Before a large audience of journalism students, he recalled that “in one day nine journalists were killed in Afghanistan in a Taliban attack.” He complains that freedom of the press no longer exists: “Since the Taliban have taken power, they only want television to say positive things, not the reality of what is happening.”
Since the Taliban controlled the media, at least 30 cases of violence and harassment of journalists have been recorded. 70% of reporters have stopped working and many others are threatened. Printed newspapers are extinct. In the newsrooms of radios and televisions fear is breathed. Amin regrets that there are information professionals unaccounted for and many who are in hiding: “Every day I receive messages and calls from hidden colleagues asking me for help to get out. It is very painful”.

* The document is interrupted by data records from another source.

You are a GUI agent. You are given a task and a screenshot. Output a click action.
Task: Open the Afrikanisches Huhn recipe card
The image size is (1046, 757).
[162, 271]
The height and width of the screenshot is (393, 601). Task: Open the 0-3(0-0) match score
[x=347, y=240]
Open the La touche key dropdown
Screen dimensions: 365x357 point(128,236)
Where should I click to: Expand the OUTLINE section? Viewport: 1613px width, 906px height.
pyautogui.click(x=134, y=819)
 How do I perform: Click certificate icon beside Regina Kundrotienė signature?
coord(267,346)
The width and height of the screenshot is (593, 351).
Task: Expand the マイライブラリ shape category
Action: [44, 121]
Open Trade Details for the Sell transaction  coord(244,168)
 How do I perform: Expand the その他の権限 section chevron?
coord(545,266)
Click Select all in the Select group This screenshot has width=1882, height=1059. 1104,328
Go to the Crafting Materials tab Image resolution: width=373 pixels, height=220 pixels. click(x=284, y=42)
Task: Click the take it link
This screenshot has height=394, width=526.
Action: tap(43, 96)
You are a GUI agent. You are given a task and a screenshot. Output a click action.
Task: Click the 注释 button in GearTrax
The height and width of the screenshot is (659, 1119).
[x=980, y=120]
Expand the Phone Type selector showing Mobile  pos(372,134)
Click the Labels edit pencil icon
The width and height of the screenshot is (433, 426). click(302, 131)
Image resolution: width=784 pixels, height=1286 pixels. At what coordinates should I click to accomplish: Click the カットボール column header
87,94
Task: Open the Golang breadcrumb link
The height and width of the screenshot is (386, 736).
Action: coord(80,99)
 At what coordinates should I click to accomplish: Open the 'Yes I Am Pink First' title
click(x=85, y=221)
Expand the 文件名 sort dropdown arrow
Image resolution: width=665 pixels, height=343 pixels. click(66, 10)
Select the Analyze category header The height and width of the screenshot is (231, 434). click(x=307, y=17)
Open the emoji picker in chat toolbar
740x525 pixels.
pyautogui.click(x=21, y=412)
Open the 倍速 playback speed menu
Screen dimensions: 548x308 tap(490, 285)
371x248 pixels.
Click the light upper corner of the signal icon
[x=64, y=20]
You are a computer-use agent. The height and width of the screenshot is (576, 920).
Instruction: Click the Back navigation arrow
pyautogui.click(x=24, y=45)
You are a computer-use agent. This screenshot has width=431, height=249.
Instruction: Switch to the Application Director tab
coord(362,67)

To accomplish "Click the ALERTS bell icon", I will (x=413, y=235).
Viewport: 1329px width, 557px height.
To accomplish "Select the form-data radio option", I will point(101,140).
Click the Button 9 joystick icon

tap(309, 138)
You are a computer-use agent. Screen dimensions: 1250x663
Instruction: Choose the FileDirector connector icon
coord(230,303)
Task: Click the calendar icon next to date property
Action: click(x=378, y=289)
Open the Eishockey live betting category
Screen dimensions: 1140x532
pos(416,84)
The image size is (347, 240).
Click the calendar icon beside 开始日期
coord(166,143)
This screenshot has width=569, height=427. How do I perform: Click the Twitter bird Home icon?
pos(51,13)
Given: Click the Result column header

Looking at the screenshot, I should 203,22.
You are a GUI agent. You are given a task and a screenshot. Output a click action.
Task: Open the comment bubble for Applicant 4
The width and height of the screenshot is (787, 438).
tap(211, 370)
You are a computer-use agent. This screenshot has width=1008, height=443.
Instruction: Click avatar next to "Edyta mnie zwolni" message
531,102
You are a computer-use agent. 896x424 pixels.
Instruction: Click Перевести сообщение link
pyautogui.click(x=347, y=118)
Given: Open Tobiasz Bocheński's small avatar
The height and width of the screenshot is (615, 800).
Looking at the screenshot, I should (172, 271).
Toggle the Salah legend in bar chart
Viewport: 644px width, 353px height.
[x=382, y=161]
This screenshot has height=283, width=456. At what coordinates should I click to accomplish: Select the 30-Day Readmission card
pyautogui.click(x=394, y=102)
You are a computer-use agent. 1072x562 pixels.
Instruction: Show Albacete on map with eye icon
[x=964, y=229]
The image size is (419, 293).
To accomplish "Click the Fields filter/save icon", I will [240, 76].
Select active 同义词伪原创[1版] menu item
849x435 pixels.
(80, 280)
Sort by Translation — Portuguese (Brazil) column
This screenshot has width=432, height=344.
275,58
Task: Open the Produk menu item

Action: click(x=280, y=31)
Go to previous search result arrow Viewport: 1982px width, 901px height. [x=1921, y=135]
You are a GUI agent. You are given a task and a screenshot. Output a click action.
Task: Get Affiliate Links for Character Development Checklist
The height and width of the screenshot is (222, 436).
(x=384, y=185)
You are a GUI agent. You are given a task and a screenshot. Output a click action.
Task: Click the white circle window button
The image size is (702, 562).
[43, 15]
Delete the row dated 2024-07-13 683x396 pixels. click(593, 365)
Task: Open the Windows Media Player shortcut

Afghanistan has become a much bleaker place. He is very angry to think that young women will be unable to continue their studies and that university students will not be able to return to class. “I see a very dark future for the women of my country. We have fought so much … And now we are back at a dead end ”. He fears that the inability to manage and the inexperience of the Taliban will once again plunge into chaos a country that cannot raise its head.
“The main victims of poverty will be women and girls,” he reflects. In addition, the arrival of the Taliban will mean a setback in everything they have achieved in terms of rights. According to the latest report from the United Nations Children’s Fund (UNICEF), Afghanistan is the second country in the world with the highest maternal mortality rates. Every day 900 boys and girls under the age of five die. Life will be difficult, especially for young women who, in their desire to learn and seek new opportunities, face daily threats, difficulties and challenges. And, despite knowing it, the international community has left the Afghan population alone, he denounces.
Amin managed to get away from this hostile evolution, but every day he wakes up with an emptiness: “I lost my family, I lost my children, I lost my identity. I lost everything, I only have my voice ”. One that you don’t want to turn off. He wants to be the loudspeaker, from a distance, of those whom the Taliban are determined to silence. Above all, of them because without female reporters there cannot be plural and egalitarian information in Afghanistan. And as she says: “Journalists are the voice of freedom.”